§ COMPLETE THE FOLLOWING:
1) Using the guide on turning car speakers into home speakers, say whether each statement agrees with it: (a) home speakers typically have an impedance of 6 or 8 ohms; (b) home theater speakers are built for rugged conditions; (c) a 2-way speaker driver has a bass woofer, a midrange woofer and a tweeter. For each, give yes or no and quote the deciding words.
2) In the guide on turning car speakers into home speakers, turn the paragraph beginning "Car speakers are designed to fill smaller and harsher environments" into a short bulleted list that keeps its main facts.

— start TEXT EXCERPT —

Turn car speakers into Home speakers (Car stereo at home)

Car speakers can be used as home speakers. However, because they are driven at a lower impedance than conventional HT speakers, they are easier to drive and should be impedance-matched to your AVR/Amp. An enclosure is also required for the speaker drivers.

In theory, this should work but due to their sonic characterisctics, car speakers may fit a home setting. Nonetheless, this is still a great budget alternative for casual listening if done right.

In this guide, I will compare the differences between car and home speakers and explain how to convert car speakers for home use.

Home vs car speakers compared

Although both car and home speakers playback audio there are 2 main differences between them;

  • Design
  • Impedance rating/Power ratings

Our homes don’t have the same room gain effect as vehicles’ cabins (cabin gain). Thus, speakers designed for a car may not perform that well in a house/garage. This is on account of car cabins being smaller than most rooms.

Car cabins are easier to pressurize when compared to a house meaning the bass in a car is deeper. The smaller the volume, the higher the gain which boosts the perceived bass level (natural bass reinforcement).

Additionally, speaker placement in a car takes into account the seating positions which usually don’t change.

Design

Car speakers are designed to fill smaller and harsher environments with constant temperature fluctuations, moisture, and so on. Thus, quality car speaker cones are often made of polypropylene (PP) resin sheet material that is weather-resistant and has low distortion.

Meanwhile, home theater speakers are not built for rugged conditions.

Most car speakers are coaxial/full-range speakers (2-way or 3-way). A 2-way speaker driver has both a woofer and a tweeter. 3-way drivers have a bass and midrange woofer and a tweeter.

Coaxial drivers are not ideal for home sound systems. However, some car speakers are component split and have different drivers for different frequency ranges.

Also, when using car speakers at home you may experience comb filtering which is interference and delay that occurs at the crossover point as audio signals are amplified.

coaxial-vs-component-car-speakers
coaxial-vs-component-car-speakers

Impedance

Impedance (measured in Ohms) is the resistance to current flow in a speaker circuitry.

Typically, home speakers have an impedance of 6 or 8 ohms while car speakers only handle smaller loads of around 4 ohms.

This is because a car’s battery outputs 12 to 14 volts while most home outlets output ~110 volts. Therefore, a car’s amp draws a lower voltage and outputs a higher current (amperage) hence low-impedance speakers are required.

A home theater’s amp, on the other hand, should take in a higher voltage and output a lower current. In this case, speakers with a higher impedance are required.

— end TEXT EXCERPT —
— start DATA EXCERPTS —

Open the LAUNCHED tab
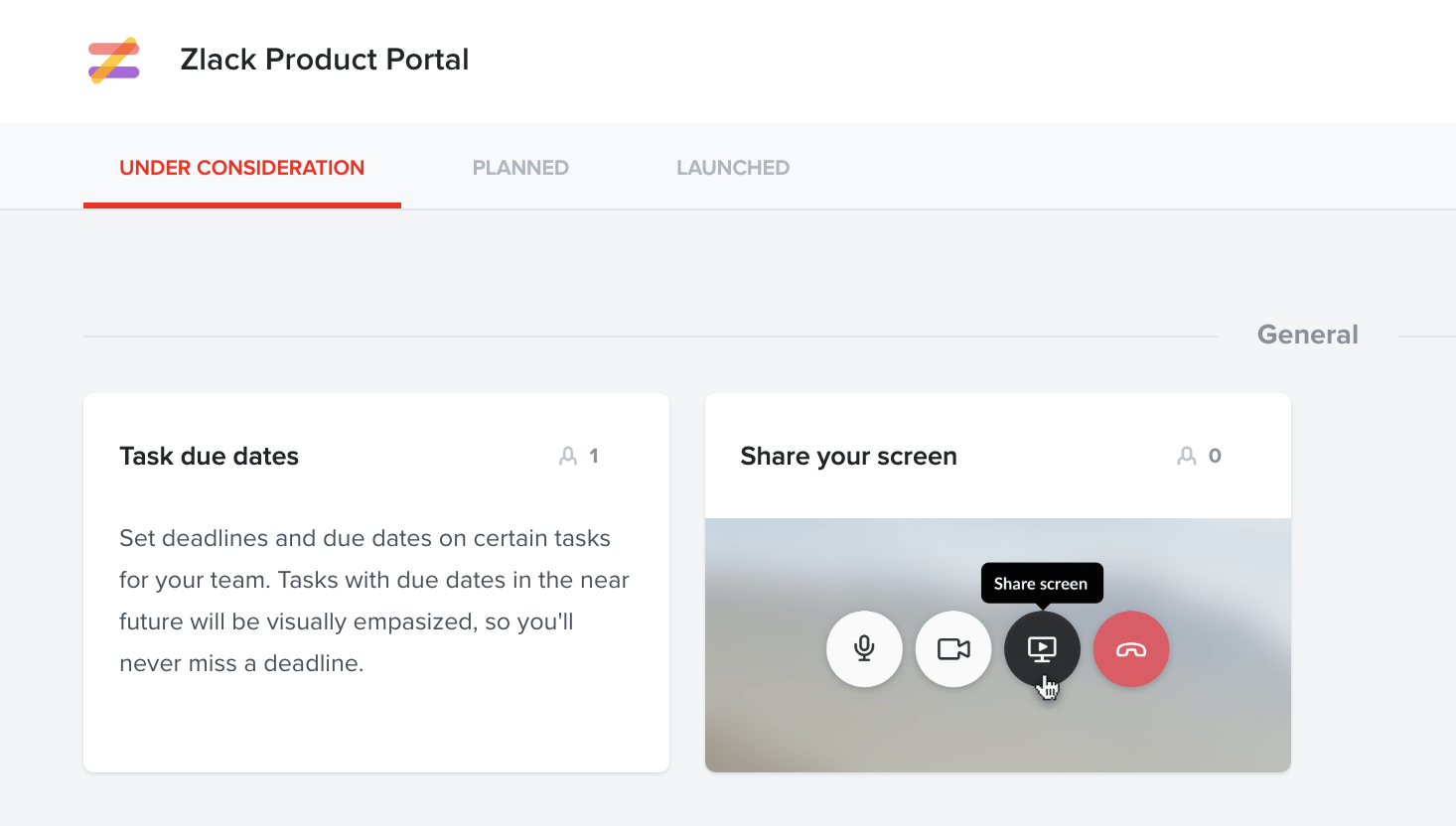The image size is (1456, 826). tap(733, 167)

— end DATA EXCERPTS —
— start DATA EXCERPTS —

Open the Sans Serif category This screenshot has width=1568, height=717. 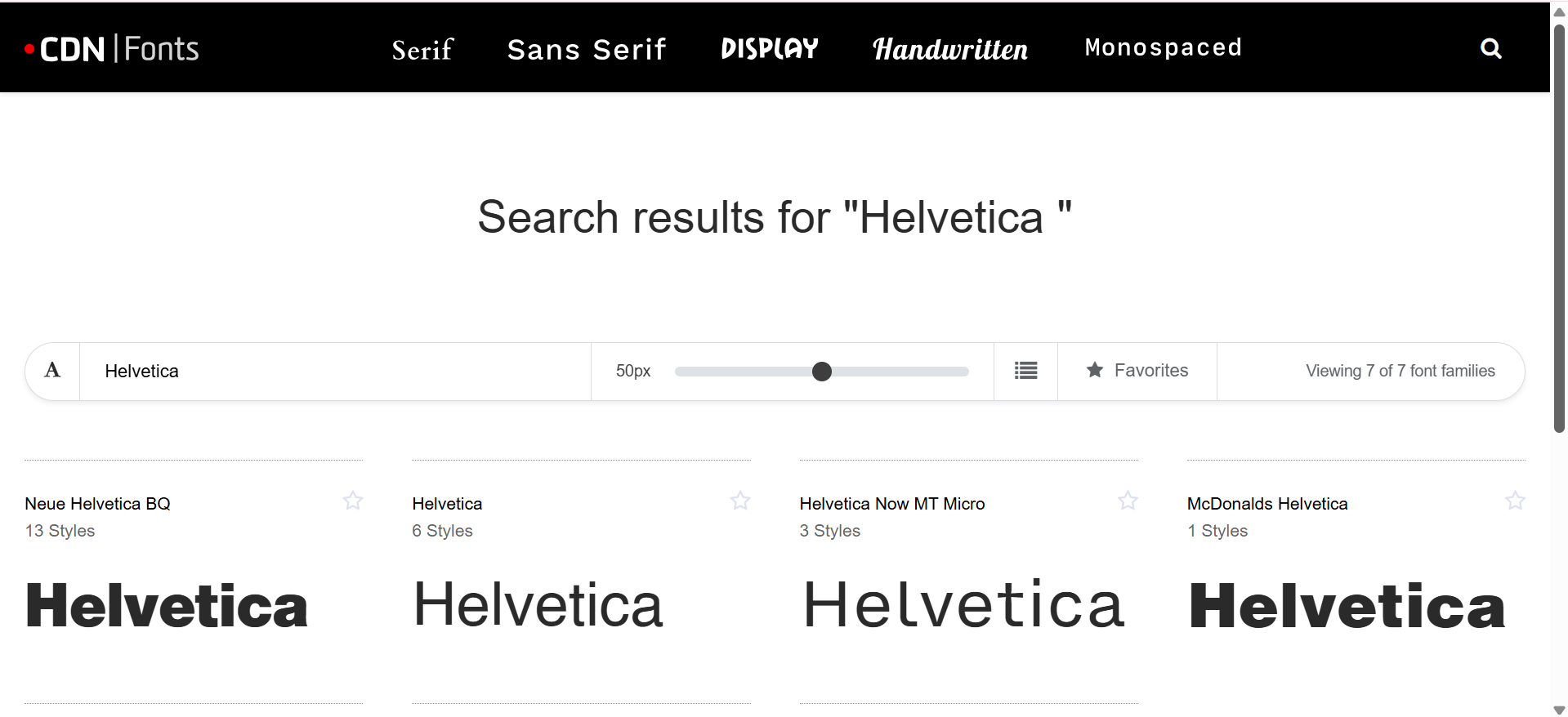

— end DATA EXCERPTS —

§ RESPONSES PER TASK:
1)
(a) Yes: "Typically, home speakers have an impedance of 6 or 8 ohms"
(b) No: "home theater speakers are not built for rugged conditions."
(c) No: "A 2-way speaker driver has both a woofer and a tweeter."

2)
- Car speakers are built for smaller, harsher environments with constant temperature fluctuations, moisture, and similar conditions.
- For this reason, quality car speaker cones are often made of polypropylene (PP) resin sheet material.
- This material is weather-resistant and has low distortion.